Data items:
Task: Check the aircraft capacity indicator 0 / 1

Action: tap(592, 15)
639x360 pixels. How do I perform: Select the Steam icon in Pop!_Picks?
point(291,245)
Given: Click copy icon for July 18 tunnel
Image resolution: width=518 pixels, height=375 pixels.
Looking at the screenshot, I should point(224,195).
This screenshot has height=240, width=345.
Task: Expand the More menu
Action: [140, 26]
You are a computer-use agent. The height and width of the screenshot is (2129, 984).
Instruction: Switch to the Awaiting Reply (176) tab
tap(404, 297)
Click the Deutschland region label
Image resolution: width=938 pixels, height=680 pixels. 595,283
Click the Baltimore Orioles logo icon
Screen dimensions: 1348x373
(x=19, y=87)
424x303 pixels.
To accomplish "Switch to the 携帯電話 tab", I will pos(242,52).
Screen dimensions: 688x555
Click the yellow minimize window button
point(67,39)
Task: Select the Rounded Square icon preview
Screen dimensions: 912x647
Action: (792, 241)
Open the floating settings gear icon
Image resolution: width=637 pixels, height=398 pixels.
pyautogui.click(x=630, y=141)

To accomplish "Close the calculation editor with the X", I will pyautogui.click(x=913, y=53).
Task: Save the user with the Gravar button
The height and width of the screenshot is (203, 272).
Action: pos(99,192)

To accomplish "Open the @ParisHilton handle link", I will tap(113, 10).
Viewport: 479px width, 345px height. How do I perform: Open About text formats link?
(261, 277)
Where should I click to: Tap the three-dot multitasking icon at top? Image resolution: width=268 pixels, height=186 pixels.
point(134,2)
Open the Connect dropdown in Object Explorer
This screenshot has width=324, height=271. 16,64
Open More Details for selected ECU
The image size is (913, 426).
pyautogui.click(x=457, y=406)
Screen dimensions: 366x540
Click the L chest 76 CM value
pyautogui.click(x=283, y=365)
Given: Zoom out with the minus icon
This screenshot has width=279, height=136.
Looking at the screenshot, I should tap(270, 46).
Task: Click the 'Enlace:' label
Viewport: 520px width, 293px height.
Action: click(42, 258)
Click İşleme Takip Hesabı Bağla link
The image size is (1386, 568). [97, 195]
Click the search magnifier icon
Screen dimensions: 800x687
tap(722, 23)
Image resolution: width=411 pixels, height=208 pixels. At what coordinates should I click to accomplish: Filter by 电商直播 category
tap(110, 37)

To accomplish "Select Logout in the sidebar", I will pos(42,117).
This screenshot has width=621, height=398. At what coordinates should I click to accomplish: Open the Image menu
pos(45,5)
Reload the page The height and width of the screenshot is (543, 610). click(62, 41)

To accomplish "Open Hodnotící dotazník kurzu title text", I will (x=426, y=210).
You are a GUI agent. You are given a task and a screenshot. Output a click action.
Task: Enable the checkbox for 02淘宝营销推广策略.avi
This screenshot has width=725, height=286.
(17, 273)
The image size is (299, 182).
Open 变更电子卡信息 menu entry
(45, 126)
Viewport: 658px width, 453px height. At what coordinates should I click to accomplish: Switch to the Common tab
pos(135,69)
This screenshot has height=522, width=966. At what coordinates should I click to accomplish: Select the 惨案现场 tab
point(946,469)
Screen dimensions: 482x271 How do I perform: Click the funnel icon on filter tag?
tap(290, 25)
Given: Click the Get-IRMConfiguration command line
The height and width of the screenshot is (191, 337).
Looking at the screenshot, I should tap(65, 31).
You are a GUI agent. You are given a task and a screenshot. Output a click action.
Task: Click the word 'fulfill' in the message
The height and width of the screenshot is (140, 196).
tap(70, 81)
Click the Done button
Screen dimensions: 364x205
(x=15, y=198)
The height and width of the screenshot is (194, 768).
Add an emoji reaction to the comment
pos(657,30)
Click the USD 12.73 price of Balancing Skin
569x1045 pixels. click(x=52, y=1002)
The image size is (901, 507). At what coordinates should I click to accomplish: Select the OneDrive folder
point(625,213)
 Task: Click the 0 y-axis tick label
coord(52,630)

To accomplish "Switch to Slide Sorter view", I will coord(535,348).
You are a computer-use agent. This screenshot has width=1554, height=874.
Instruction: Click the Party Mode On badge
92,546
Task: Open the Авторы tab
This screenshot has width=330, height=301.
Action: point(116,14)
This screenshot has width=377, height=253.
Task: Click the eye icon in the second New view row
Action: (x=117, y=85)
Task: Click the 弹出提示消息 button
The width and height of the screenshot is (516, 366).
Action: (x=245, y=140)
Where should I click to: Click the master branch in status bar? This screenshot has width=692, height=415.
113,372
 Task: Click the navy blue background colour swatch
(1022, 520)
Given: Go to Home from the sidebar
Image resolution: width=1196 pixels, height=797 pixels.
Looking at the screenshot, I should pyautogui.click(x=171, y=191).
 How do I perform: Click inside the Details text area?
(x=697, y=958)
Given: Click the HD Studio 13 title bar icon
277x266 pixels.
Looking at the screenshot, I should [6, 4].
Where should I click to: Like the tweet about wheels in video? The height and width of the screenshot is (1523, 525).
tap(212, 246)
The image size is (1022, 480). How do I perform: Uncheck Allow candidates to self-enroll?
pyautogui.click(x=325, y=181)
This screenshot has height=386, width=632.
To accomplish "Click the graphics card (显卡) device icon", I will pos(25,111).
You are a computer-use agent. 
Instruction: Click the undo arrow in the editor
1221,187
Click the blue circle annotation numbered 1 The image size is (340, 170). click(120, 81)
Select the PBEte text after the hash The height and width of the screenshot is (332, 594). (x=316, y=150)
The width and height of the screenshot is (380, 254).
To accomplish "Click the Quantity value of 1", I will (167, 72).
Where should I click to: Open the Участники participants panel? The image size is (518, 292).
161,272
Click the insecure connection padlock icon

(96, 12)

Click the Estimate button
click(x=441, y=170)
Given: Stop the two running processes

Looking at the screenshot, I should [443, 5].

* **WORK INSTRUCTIONS**: The line above containing "Image resolution: width=1196", the line containing "Click the blue", and every line between them are to be transcribed exactly; no other line is wanted.

* **OUTPUT FOR THIS TASK**:
Image resolution: width=1196 pixels, height=797 pixels.
Looking at the screenshot, I should pyautogui.click(x=171, y=191).
 How do I perform: Click inside the Details text area?
(x=697, y=958)
Given: Click the HD Studio 13 title bar icon
277x266 pixels.
Looking at the screenshot, I should [6, 4].
Where should I click to: Like the tweet about wheels in video? The height and width of the screenshot is (1523, 525).
tap(212, 246)
The image size is (1022, 480). How do I perform: Uncheck Allow candidates to self-enroll?
pyautogui.click(x=325, y=181)
This screenshot has height=386, width=632.
To accomplish "Click the graphics card (显卡) device icon", I will pos(25,111).
You are a computer-use agent. 
Instruction: Click the undo arrow in the editor
1221,187
Click the blue circle annotation numbered 1 The image size is (340, 170). click(120, 81)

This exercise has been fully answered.